Large Language Models AI Machine Learning

Large Language Model Inference Performance with NVIDIA AI Enterprise for VMware vSphere

According to a NASA news release, the exoplanet K2-18b is in the Goldilocks Zone, which could support bodies of water—and life. It is 120 light-years away. Luckily, the Goldilocks Zone for running your large language models (LLMs) is not 120 light-years away.

Now you can run your LLMs in the Goldilocks Zone of NVIDIA AI Enterprise for VMware vSphere and get near bare metal performance for large language models with the benefits of virtualization.
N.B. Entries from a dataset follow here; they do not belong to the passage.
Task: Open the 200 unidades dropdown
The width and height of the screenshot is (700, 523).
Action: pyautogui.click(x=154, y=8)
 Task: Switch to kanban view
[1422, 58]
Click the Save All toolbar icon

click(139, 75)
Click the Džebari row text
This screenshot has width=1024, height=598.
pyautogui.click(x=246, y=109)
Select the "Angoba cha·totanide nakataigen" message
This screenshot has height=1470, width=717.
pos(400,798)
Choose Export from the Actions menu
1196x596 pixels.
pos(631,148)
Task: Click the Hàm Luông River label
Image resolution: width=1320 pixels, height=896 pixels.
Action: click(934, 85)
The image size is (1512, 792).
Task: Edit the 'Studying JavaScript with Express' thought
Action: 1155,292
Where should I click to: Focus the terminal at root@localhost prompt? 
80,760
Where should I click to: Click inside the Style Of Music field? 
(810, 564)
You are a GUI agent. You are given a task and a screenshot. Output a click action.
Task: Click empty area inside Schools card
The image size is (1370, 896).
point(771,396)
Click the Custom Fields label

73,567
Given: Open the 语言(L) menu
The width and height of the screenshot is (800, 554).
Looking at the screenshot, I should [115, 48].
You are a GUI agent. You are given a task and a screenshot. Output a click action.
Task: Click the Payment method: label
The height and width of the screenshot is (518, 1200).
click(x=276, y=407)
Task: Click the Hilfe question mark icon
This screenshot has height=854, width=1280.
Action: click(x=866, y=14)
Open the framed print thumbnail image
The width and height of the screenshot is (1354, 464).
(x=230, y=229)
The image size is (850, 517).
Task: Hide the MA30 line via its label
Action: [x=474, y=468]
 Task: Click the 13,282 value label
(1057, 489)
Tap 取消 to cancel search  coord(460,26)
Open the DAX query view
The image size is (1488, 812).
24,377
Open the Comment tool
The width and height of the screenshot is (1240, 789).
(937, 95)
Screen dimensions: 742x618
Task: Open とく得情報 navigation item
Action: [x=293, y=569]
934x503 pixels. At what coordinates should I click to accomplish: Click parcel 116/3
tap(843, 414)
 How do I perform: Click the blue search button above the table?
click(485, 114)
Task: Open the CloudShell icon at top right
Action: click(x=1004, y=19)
Large language models (LLMs) are a type of artificial intelligence (AI) that can generate and understand text. They are trained on massive datasets of text and code, and can be used for a variety of tasks, including translation, writing, and coding.

LLMs can be computationally expensive to train and run. This is where virtualization can help. Virtualization with AI Enterprise for vSphere lets you share the processing power of multiple GPUs on a single physical server as one or more virtual GPUs. This can help you reduce costs and improve efficiency.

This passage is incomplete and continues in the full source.